You had millions of people, fictional and real, rooting for you, cheering you on. You took us out of our own lives for a while. We laughed and cried with you. You took the world by storm.

Thanks for being with us. You're on my bookshelf, and in the houses and hearts and minds of millions around the world. We're still cheering for you.
Happy birthday!
-Purple Dragonfly

Monday, 21 July 2014

Holes

Oh my goodness, look at that, I haven't posted for almost two months!
How horrifyingly embarassing.

Holes happens to be a book that I personally think is awesome. It won the Newbery medal, which is, as far as I know, an award given in the USA to what the judges think is the best children's book of the year.

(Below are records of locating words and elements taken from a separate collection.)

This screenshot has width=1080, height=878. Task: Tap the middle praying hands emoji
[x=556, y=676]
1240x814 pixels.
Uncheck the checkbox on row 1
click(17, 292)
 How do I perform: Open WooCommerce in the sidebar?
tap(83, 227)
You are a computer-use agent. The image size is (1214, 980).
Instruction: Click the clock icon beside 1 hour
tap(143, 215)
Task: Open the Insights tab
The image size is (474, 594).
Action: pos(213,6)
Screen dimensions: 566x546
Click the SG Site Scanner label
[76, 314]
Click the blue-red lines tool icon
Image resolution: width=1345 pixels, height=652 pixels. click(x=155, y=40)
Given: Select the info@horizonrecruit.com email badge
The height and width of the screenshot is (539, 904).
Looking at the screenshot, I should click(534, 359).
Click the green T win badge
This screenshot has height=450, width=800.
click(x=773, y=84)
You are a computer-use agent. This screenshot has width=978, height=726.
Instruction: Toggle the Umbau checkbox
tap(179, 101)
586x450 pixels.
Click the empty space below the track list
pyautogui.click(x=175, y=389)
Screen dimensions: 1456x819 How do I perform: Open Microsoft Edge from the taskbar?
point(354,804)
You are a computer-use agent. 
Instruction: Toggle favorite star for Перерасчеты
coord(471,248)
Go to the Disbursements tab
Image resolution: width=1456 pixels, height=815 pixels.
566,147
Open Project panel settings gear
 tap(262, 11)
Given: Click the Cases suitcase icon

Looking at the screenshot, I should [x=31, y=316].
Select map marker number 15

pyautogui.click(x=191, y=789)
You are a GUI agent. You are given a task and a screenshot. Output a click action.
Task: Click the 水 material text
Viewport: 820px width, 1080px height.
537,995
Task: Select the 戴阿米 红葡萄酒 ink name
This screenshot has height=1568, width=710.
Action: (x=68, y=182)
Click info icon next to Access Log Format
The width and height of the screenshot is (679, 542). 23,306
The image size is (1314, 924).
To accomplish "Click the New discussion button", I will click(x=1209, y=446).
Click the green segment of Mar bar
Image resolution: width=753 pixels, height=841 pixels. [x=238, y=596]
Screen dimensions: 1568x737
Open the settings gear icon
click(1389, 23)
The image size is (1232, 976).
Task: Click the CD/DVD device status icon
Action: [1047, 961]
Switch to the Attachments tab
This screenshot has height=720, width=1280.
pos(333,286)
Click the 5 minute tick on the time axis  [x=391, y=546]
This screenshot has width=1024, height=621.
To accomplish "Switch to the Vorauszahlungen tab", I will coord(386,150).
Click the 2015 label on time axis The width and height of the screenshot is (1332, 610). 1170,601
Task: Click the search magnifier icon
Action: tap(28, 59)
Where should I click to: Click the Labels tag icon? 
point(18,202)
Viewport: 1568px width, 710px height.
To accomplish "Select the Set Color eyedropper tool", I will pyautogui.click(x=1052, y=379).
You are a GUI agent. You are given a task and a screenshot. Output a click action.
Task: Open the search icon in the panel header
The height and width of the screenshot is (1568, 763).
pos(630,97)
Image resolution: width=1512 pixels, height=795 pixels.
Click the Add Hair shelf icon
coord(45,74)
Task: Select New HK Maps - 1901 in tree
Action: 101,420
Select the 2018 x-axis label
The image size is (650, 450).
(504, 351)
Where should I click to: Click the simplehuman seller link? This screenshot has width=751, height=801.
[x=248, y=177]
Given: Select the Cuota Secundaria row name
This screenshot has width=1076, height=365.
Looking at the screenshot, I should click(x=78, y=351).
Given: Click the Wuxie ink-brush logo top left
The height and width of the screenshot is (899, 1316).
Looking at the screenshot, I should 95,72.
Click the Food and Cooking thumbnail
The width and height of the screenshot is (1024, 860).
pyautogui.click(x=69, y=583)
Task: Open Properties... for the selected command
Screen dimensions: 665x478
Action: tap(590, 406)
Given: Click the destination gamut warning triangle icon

Don't quit reading this in disgust after the term "children's book", because a lot of those books are targeted towards teenagers as well, and even adults enjoy them.

Okay, so if you're not convinced...well, here's the review I posted on Goodreads last year.


When I read this book, I decided that it totally deserved that Newbery Medal.
Holes is the story of Stanley Yelnats IV, a singularly unlucky guy from a singularly unlucky family. His family was supposedly cursed when Stanley's no-good-dirty-rotten-pig-stealing-great-great-grandfather broke a promise to a fortune teller.
His dad is an inventor trying to invent a way for shoes not to smell. When a pair of shoes falls out of the sky and hits him on the head, he thinks it's fate. Maybe his luck is changing...
Apparently not. Those shoes once belonged to legendary baseball player, Clyde Livingstone, called Sweetfeet.
Stanley is given a choice- jail or Camp Green Lake. He chooses Camp Green Lake.
There's no lake at Camp Green Lake, a 'correctional facility' in the middle of the dry Texas desert.

Once, the desert used to be a lake, and there was a town. The schoolteacher there, Katherine Barlow, fell in love with an African American onion-seller named Sam. When the townspeople found out, they shot dead Sam.
The sheriff refused to help, and asked Katherine for a kiss instead.
Three days after Sam was killed, Miss Barlow shot the sheriff and left a lipstick mark on his forehead.
She became the feared bandit Kissin' Kate Barlow, and the lake dried up. Twenty years later, when confronted by two people she once knew, she refused to tell anyone where the money she's stolen was.
They could dig holes in the desert for a hundred years, and they wouldn't find the treasure anywhere. Soon after saying this, Kate died from the bite of a poisonous yellow-spotted lizard, laughing.

If you take a bad boy and make him dig a hole every day in the hot sun, he becomes a good boy. And that's what happens at Camp Green Lake. The strange Mr. Sir and the mysterious, intimidating Warden make the boys dig a hole every single day. There aren't any fences or walls- because the camp is the only place that has water for miles around. It's a prison.
The boys at Camp Green Lake all have nicknames, and soon Stanley's new name is Caveman. The boy he becomes the closest to is Zero, a quiet boy who everyone dismisses as stupid. When Zero runs away, Stanley wants to find out what happened, and follows him.
Although he doesn't know it, running after Zero will lead to the breaking of two curses- the Yelnats family curse and the curse on Green Lake.

This was a really well-written, captivating book. I stay with my statement- it totally deserved the Newbery Medal it got.


Yes, I'm serious, Stanley and his family refer to his great-great-grandfather as his *deep breath* 'no-good-dirty-rotten-pig-stealing-great-great-grandfather'.
It's engrossing and funny and a really good book, so I recommend you read it at the first chance you get!